По мнению Розанова, Чернышевский, Добролюбов, Писарев сделали для образованности русской столько же вреда, сколько Греч, Булгарин, Клейнмихель. Именно они попытались «захрюкать» Пушкина: «Чтобы “опровергнуть” Пушкина — нужно ума много. Может быть, и никакого не хватит. Как бы изловчиться, — какой прием, чтобы опровергнуть это благородство? А оно естественно мешает прежде всего всякому неблагородству. Как же сделать? Встретить его тупым рылом. Захрюкать. Царя слова нельзя победить словом, но хрюканьем можно. Очень просто. Так судьба и вывела против него Писарева, Добролюбова и Чернышевского. Три рыла поднялись к нему и захрюкали.

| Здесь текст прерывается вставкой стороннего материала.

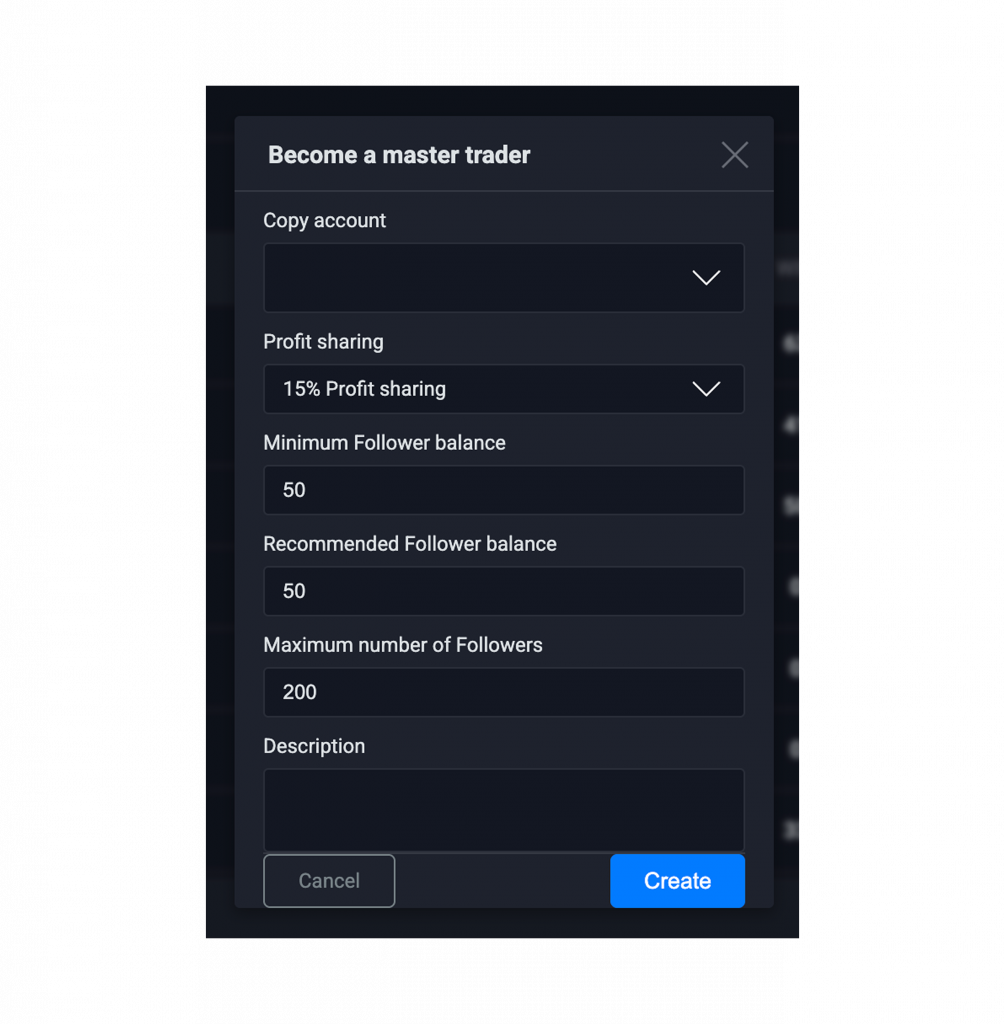Click the Maximum number of Followers label

[402, 645]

Не для житейского волнения…
— Хрю! Хрю!
— Хрю.
— Еще хрю.
И пусть у гробового входа…
— Хрю!
— Хрю! Хрю!
И Пушкин угас. Сгас. “Никто его больше не читает”». Подобный саркастический тон объясняется тем, что Пушкин был для Розанова воплощением гармонии и согласия, русскости и благородства. Именно его, а не Гоголя называет он основателем натуральной школы в русской литературе. Пушкин для Розанова — символ вечно живой жизни: «Он весь в движении, и от этого-то так разнообразно его творчество. Оно представляет собой идеал нормального, здорового развития, делает нас чище и благороднее, и потому, любя его поэзию, каждый остается самим собою».

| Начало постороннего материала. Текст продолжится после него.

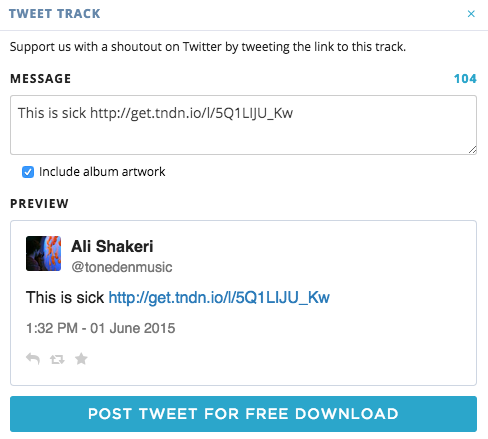Image resolution: width=488 pixels, height=439 pixels.
Task: Click the MESSAGE section label
Action: (41, 79)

Сущность Пушкина, по Розанову, выражается в совершенной естественности в нем русского, возвеличившегося до величайшей, до глубочайшей и высочайшей общечеловечности. Если Карамзин украшал русского, то Пушкин «открыл русскую душу»: «Он разбил зеркало. Он велел оставаться дурнушкою; но взамен внешней красивости, которой ей недостает, он речами своими и манерой обращенья вызвал всю душу ее наружу, так сказать, потащил душу на лицо; и дурнушка стала бесконечно милым и дорогим для русского сердца существом… Пушкин открыл русскую душу — вот его заслуга».
Глубокое нравственное здоровье, пронизывающее творчество Пушкина, предохраняет читателя от всего пошлого. Пушкин — это ясность, уравновешенность и какая-то странная вечность:
«Ничего не устарело в языке, в течении речи, в душевном отношении автора к людям, вещам, общественным отношениям. Это чудо. Пушкин нисколько не состарился; когда и Достоевский, и Толстой уже несколько устарели, устарели по самой нервозности своей… Гений Пушкина нельзя объяснить, как нельзя объяснить чудных свойств алмаза».

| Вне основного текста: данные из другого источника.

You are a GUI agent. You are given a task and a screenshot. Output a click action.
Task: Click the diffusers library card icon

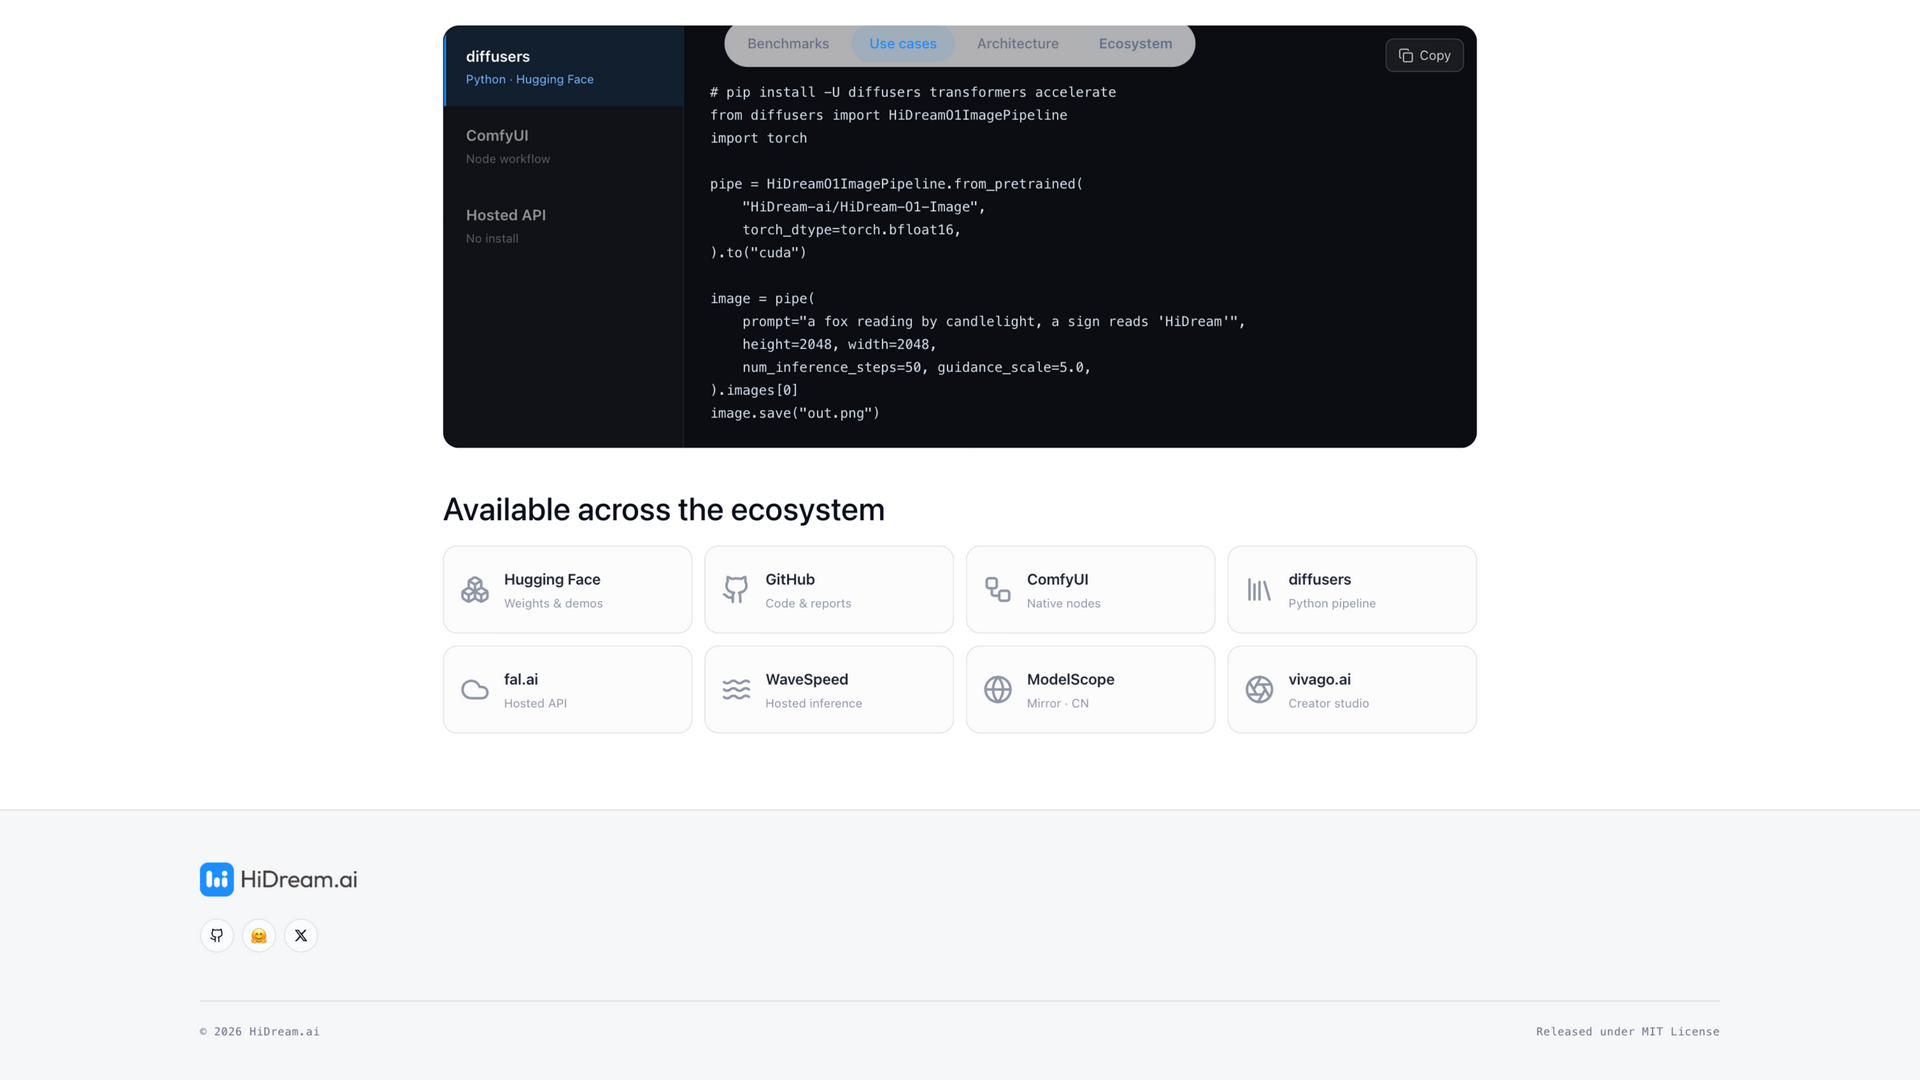pyautogui.click(x=1259, y=590)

Пушкин, заключает Розанов, есть вся русская словесность, где на протяжении томов нет ничего язвительного: «Это прямо чудо… А как он негодовал! Но ядом не облил ни одну свою страницу. Вот почему он так воспитателен и здоров для души. Во всех его томах ни одной страницы презрения к человеку».
Если в Гоголе воплотилось могущество слова, то в Пушкине Русь увенчала памятником красоту русской души: «Он возвел в идеал и свел к вечному запоминанию русскую простоту, русскую кротость, русское терпение; наконец, русскую всеобъемлемость, русское всепонимание, всепостижение».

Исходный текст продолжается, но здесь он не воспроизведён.